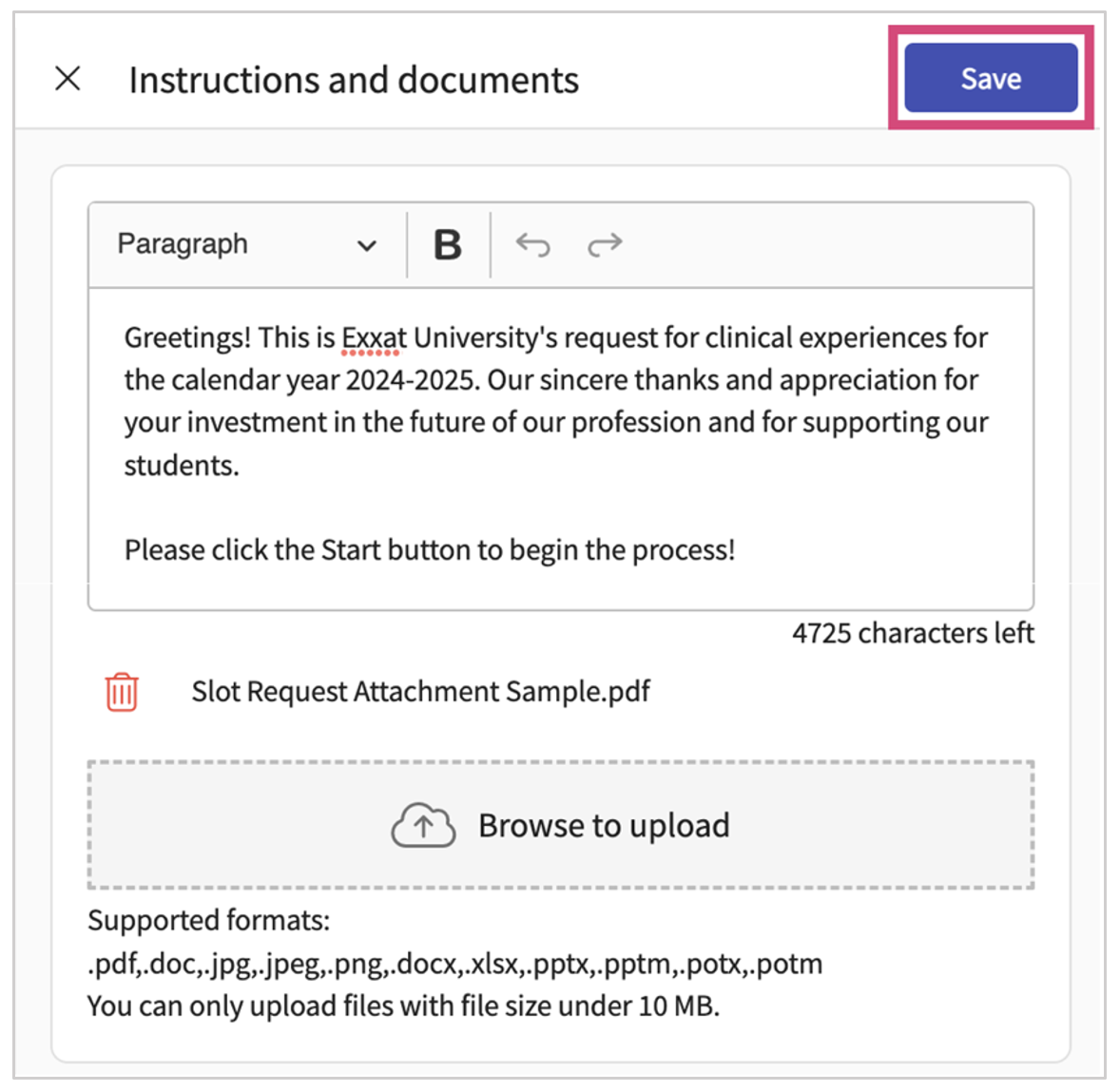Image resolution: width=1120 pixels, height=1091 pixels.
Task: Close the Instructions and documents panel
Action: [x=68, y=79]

==

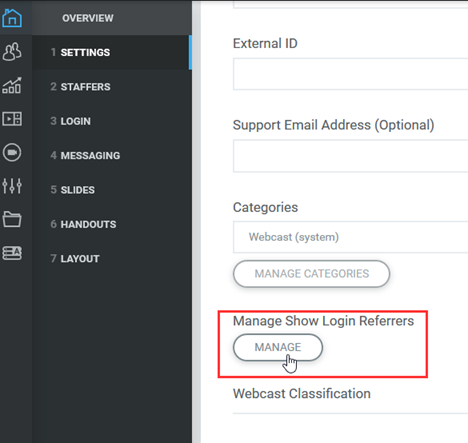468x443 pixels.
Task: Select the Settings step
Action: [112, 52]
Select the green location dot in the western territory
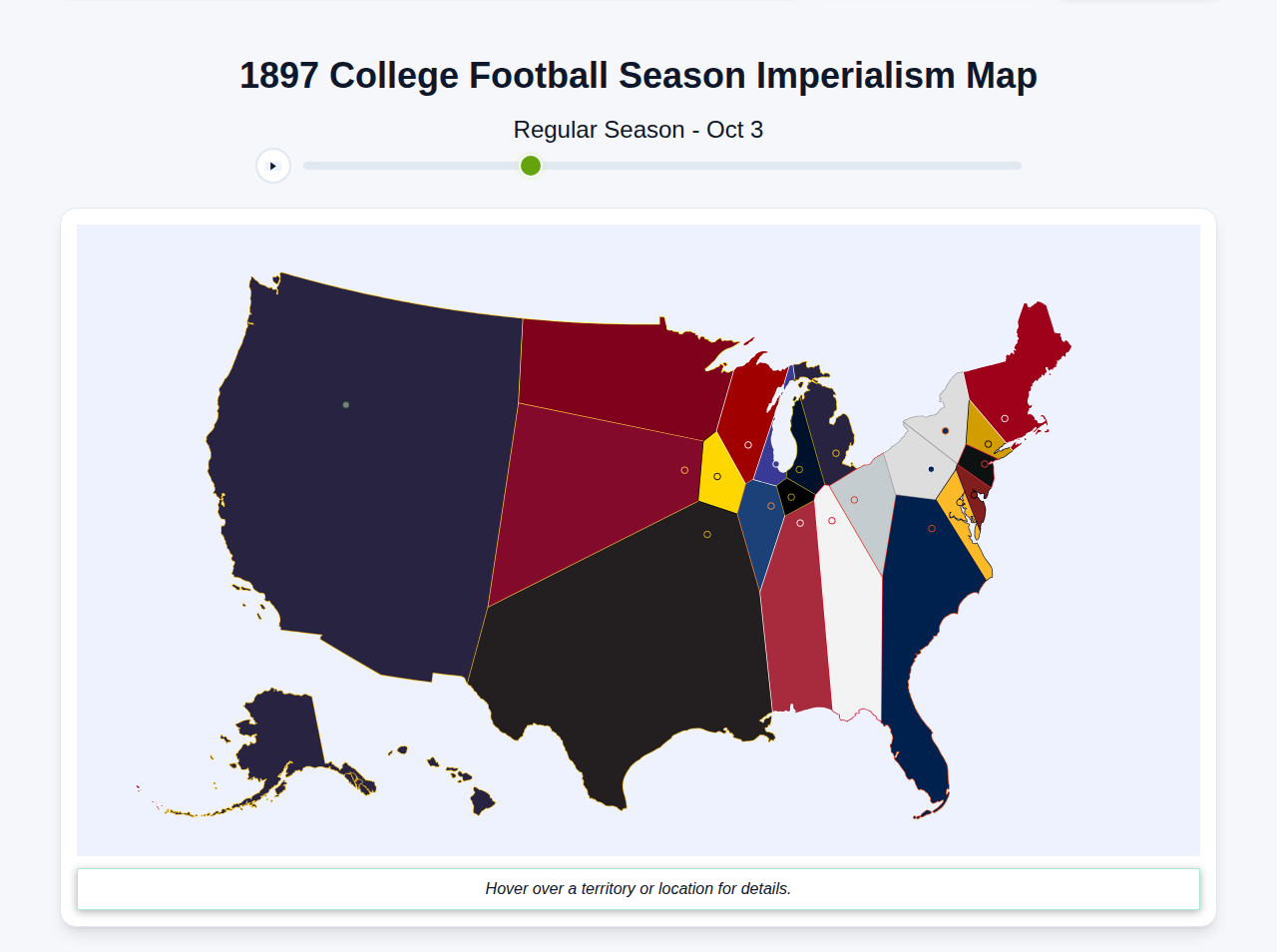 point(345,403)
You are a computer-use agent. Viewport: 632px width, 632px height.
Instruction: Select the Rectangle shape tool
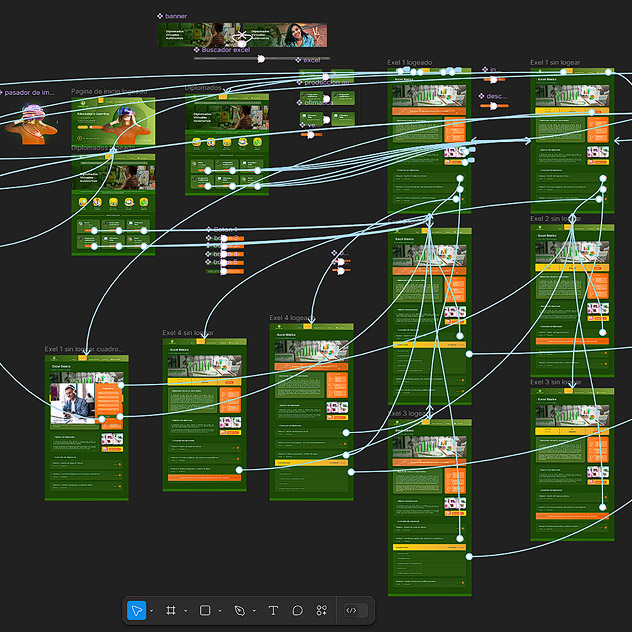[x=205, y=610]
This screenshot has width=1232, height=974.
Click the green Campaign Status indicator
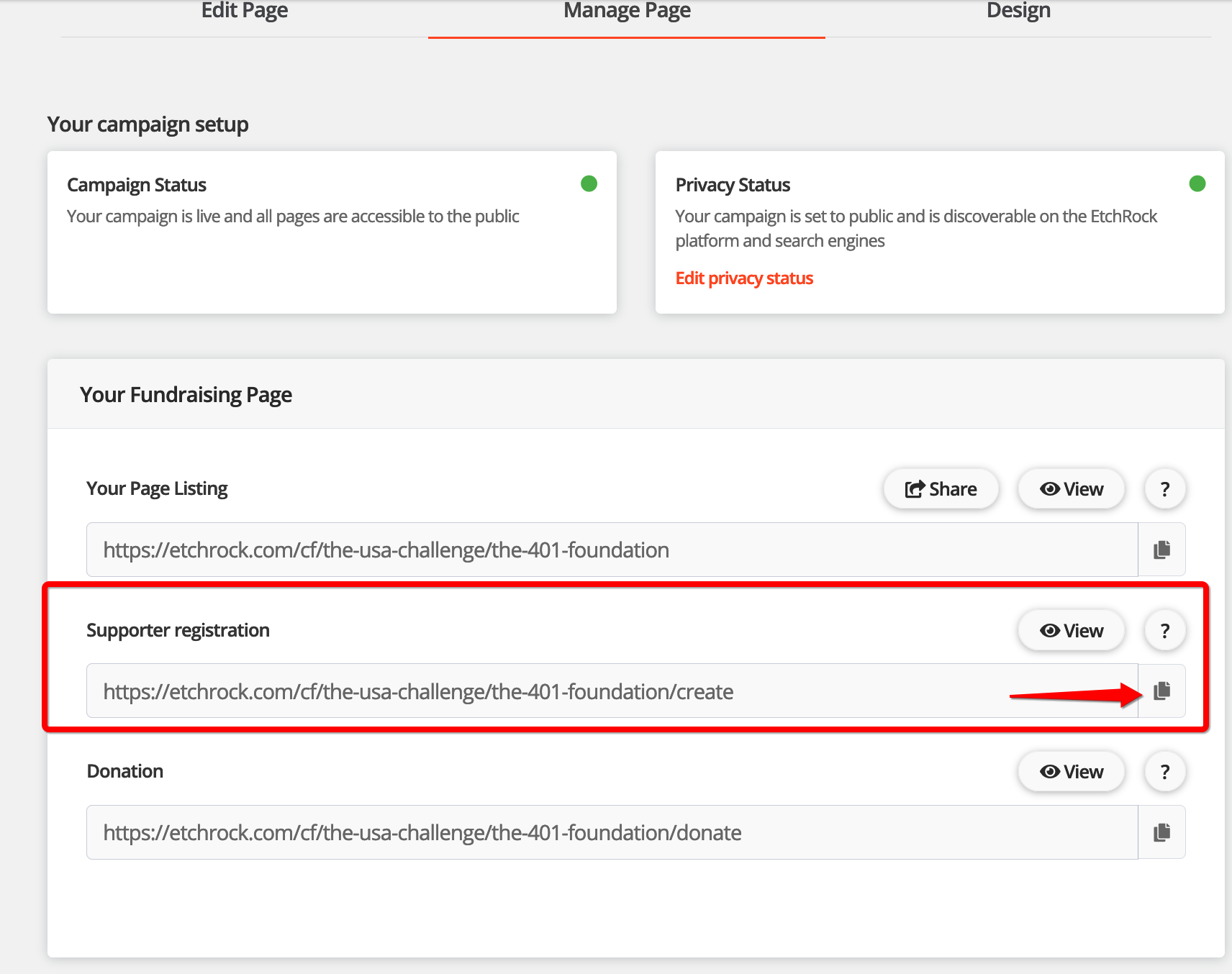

*GOAL OF THE EXERCISE*
All lines above from the one with "This screenshot has width=1232, height=974." to the one with "Click the green Campaign Status indicator", inclusive, should be copied exactly, and no other lines.

*ANSWER AREA*
This screenshot has width=1232, height=974.
Click the green Campaign Status indicator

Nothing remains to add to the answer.